If something does not tick in your Vim, just make sure you have built your project with cabal build inside nix-shell.

## Nix-build & Nix-env

Once the development process is done and you no longer need nix-shell you can build and install your project into Nix store. Here is how you can do this:

nix-build shell.nix

If build process completes successfully you should be able to find ./result symlink in the root of your project (that is a root that ensures that garbage collector in NixOS does not clean all dependencies of your project while you still need them). One last step is to be able to install a project that we just built:

nix-env -i ./result

That will register your project as installed in NixOS, and even if you will instruct nix manager to collect garbage, your new binaries will still be there available to you.

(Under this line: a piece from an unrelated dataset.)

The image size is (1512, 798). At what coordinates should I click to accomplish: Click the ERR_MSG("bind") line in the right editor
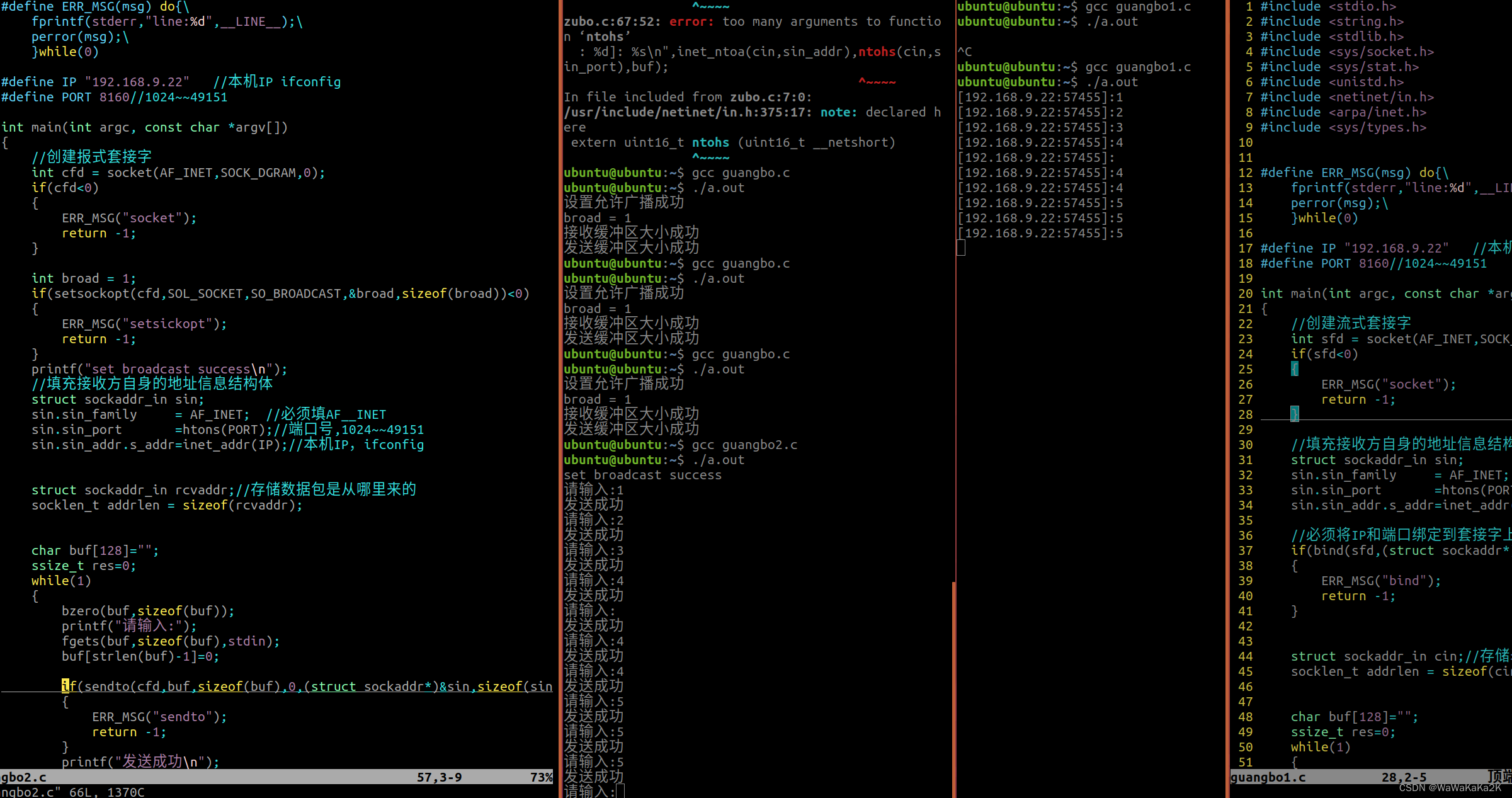coord(1380,581)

## Great isolation and reproducibility

Nix is a great package manager with very simple idea - keeping side-effects under control. With Nix you can forget about DLL-hell! It is very much possible to work on the same system on several different projects that require incompatible set of dependencies. Nix’s system of tagging packages with SHA hashes ensures 100% reproducibility - in case any part of your package and/or its dependencies change, hash code changes, resulting in a completely different package.

There is way more to say about Nix and NixOS! One thing I would like to mention though is that Nix is the kind of technology that big enterprises call desruptive in a sense that they have to encompass it.